Extract provided:
※ ※ ※
McBookie.com East Superleague
- Season: 2014–15
- Dates: 6 August 2015 – 3 June 2016
- Champions: Kelty Hearts
- Relegated: Armadale Thistle Lochee United
- Matches: 210
- Goals: 704 (3.35 per match)

= 2014–15 East Superleague =

The 2014–15 East Superleague (known as the McBookie.com East Superleague for sponsorship reasons) was the 13th season of the East Superleague, the top tier of league competition for SJFA East Region member clubs.

The season began on 6 August 2014 and ended on 3 June 2015. Bo'ness United were the reigning champions.

Ballingry Rovers folded on 25 November 2014 and withdrew from the league with immediate effect. Their playing record was expunged.

Kelty Hearts won their first East Superleague title on 13 May 2015. As champions they entered the preliminary round of the 2015–16 Scottish Cup.

==Teams==
The following teams changed division after the 2013–14 season.
※ ※ ※
Dataset entries:
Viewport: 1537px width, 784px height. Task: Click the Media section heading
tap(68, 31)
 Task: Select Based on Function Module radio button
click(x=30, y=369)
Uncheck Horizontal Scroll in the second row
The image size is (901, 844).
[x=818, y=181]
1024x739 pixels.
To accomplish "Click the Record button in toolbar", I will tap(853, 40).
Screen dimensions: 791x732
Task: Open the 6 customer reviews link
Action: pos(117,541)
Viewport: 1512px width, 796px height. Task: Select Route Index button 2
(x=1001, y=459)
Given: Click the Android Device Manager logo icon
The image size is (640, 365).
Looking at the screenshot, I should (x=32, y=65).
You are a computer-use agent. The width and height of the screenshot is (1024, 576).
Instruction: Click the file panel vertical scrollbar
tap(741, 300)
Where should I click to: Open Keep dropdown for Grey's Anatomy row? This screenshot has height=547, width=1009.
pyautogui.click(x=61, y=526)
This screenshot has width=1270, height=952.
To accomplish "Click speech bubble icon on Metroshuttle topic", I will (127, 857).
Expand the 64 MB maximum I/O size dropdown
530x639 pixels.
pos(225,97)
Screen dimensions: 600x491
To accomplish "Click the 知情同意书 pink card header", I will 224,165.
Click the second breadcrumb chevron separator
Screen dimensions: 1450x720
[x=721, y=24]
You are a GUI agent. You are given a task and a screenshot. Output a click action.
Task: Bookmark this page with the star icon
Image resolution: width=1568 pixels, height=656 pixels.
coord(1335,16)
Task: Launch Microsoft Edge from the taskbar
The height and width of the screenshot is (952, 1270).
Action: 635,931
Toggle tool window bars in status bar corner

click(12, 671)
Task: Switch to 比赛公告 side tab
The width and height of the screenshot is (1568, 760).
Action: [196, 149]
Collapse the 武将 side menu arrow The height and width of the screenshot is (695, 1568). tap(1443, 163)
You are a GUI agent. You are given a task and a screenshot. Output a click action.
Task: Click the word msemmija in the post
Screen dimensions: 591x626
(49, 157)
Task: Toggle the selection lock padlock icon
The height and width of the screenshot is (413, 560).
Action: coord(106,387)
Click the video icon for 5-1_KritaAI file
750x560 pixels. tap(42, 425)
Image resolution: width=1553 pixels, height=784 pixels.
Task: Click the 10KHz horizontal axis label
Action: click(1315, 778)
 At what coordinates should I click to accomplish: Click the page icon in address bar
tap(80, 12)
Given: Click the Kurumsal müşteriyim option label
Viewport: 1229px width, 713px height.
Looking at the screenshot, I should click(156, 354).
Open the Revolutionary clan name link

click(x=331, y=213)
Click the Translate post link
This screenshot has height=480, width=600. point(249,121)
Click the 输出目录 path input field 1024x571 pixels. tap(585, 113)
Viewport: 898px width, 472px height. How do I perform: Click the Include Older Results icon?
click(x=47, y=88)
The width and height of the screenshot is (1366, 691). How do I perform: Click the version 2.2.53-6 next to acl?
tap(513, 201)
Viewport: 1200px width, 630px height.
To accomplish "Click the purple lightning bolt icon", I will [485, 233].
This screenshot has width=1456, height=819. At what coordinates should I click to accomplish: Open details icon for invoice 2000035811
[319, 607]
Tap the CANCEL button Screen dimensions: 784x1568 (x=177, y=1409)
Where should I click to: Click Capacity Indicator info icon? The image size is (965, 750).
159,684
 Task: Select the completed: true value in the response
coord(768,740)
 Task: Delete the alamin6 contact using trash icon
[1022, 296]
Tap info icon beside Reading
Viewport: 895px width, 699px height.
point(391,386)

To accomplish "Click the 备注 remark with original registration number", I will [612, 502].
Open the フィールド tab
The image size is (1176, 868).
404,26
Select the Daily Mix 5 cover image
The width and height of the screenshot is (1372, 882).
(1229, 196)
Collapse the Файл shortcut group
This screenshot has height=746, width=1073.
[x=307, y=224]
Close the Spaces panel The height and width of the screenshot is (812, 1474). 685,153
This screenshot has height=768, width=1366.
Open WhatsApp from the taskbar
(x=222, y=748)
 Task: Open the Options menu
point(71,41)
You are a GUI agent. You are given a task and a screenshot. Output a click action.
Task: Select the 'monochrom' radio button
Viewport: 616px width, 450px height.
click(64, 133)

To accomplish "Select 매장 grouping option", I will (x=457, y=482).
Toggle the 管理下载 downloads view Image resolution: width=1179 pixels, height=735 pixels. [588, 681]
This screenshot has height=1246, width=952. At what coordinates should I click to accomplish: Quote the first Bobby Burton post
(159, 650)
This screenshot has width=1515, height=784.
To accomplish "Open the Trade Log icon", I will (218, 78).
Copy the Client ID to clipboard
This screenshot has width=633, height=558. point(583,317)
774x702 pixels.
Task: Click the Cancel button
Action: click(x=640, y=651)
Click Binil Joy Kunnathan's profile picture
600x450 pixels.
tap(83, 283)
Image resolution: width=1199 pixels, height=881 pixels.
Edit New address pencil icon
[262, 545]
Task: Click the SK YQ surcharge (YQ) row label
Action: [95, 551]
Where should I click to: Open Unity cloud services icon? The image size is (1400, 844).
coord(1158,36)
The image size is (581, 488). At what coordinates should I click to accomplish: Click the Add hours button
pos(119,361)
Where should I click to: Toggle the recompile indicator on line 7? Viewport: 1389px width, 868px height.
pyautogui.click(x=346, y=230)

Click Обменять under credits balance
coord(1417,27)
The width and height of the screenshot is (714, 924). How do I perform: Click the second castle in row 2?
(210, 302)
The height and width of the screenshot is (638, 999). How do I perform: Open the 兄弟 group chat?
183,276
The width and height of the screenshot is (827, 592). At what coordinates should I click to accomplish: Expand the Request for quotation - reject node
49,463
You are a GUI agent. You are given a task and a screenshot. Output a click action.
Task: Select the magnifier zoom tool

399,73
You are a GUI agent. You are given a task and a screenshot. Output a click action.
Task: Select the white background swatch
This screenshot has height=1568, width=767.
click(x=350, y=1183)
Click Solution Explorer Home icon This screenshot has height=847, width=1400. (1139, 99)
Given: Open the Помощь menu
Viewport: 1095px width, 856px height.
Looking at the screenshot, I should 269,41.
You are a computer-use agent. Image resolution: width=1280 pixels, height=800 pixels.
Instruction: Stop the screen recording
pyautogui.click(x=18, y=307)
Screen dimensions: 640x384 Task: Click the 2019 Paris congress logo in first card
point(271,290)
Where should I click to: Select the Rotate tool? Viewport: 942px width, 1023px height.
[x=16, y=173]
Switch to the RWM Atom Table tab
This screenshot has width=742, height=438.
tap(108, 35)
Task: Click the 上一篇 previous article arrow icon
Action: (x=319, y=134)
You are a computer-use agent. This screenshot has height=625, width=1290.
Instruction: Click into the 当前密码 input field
※ ※ ※
Requests:
(1) Using the East Superleague text above, decide whether each statement agrees with it. Give yes or no for each, with the deciding words from the text quoted exactly.
(a) Bo'ness United held the title when the season began.
(b) Ballingry Rovers' playing record was kept after they left the league.
(c) Kelty Hearts had won the East Superleague title in an earlier season.
(2) According to the East Superleague text, on what date did Ballingry Rovers fold?
(3) List every club named in the paragraphs of the East Superleague text above. Leave out the summary lines at the top.

Task-by-task results:
(1)
(a) Yes: "Bo'ness United were the reigning champions."
(b) No: "Their playing record was expunged."
(c) No: "Kelty Hearts won their first East Superleague title on 13 May 2015."

(2) 25 November 2014

(3) Bo'ness United, Ballingry Rovers, Kelty Hearts